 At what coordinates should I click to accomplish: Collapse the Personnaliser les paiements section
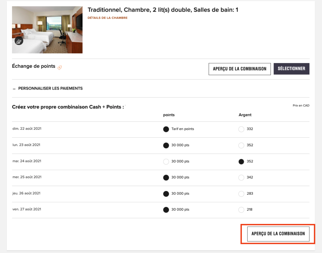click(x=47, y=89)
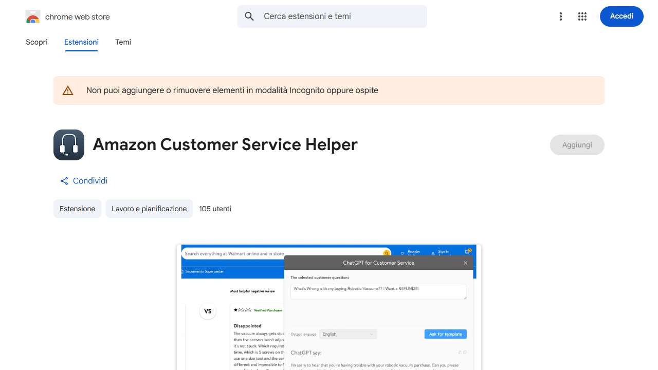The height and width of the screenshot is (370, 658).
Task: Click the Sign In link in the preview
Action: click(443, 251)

WHAT TO PRODUCE –
Repeat the material line for line. Pictures stay out of the copy.

WRITTEN ANSWER –
 At what coordinates should I click to accomplish: Collapse the Personnaliser les paiements section
click(x=47, y=89)
The height and width of the screenshot is (370, 658).
Task: Click the Sign In link in the preview
Action: click(443, 251)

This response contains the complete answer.